Tenant Protection Law: Effective July 2019

House Bill 346

A bill to be entitled an Act to amend Article 1 of Chapter 7 of Title 44 of the Official Code of Georgia Annotated, relating to landlord and tenant generally, so as to prohibit retaliation by a landlord against a tenant for taking certain actions; to provide for circumstances that are not considered retaliation; to provide for remedies; to provide for related matters; to repeal conflicting laws; and for other purposes.

Implications

House Bill 346, signed by Georgia Governor Brian Kemp, reads that tenants, without fear of retaliation, shall be permitted to:

  • Exercise against a landlord a right or remedy granted to the tenant by lease, municipal ordnance or federal or state statue
  • Give a landlord a notice to repair or exercise a remedy
  • Complain to a government entity about a building or code violation
  • Establish or participate in a tenant organization

Though these rights were previously established in Georgia law, few tenants have acted on them in the past.

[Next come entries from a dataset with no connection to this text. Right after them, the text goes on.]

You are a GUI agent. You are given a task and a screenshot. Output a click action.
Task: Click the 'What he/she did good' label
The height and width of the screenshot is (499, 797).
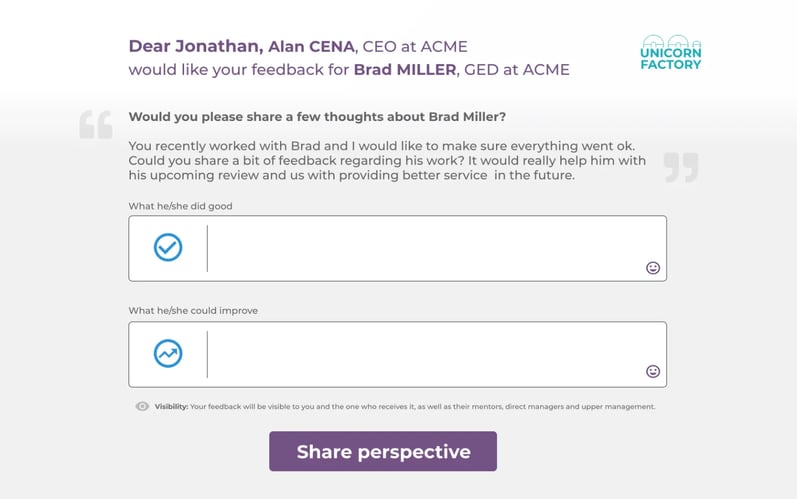[180, 206]
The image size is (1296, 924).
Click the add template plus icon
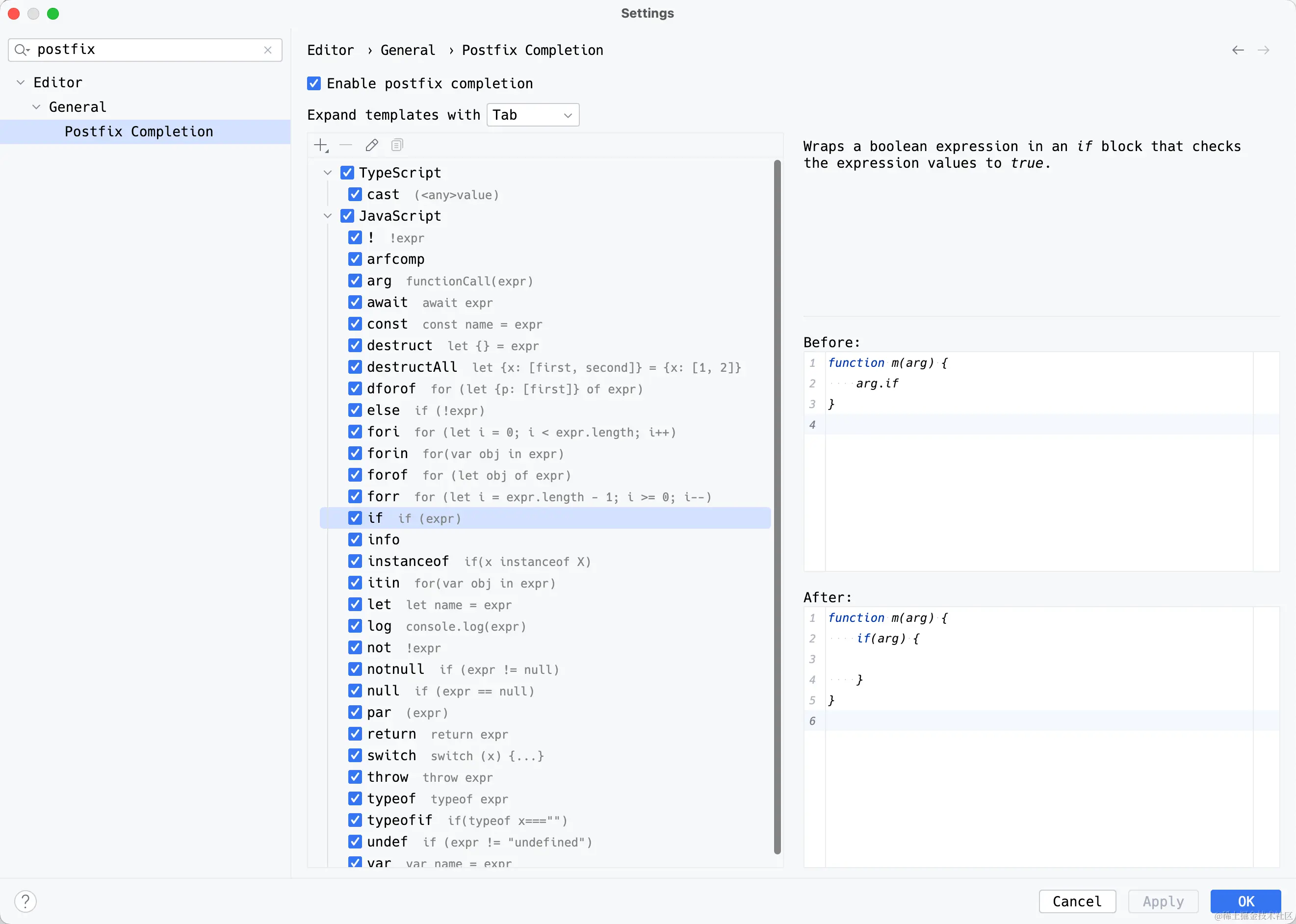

Georgia has the third highest eviction rate in the nation, and low-income renters are the primary targets. Low income families often face the stresses of unsafe┬áhousing conditions without the ability to hold their landlords accountable for mistreatment. The passage of HB 346 should foster a friendlier environment for such tenants. In the event that a tenant wins a lawsuit in court, clear penalties are now given for the landlord in violation of the renter’s rights. Damages such as reimbursements, attorney fees, moving costs, and actual expenses are spelled out. Additionally, a landlord is specifically prohibited from treating a tenant any differently if legal action is taken, protecting renters from retaliation practices. HB 346 also works to protect landlords in the event that a tenant acts with vindictive intent.

The passage of this bill comes with hopes that common conflicts arising over evictions, retaliatory actions, and frivolous complaints between renters and their landlords will be minimized, creating a more favorable situation for tenancy. Georgia joins 41 other states that also ban retaliation against tenants seeking housing code enforcement.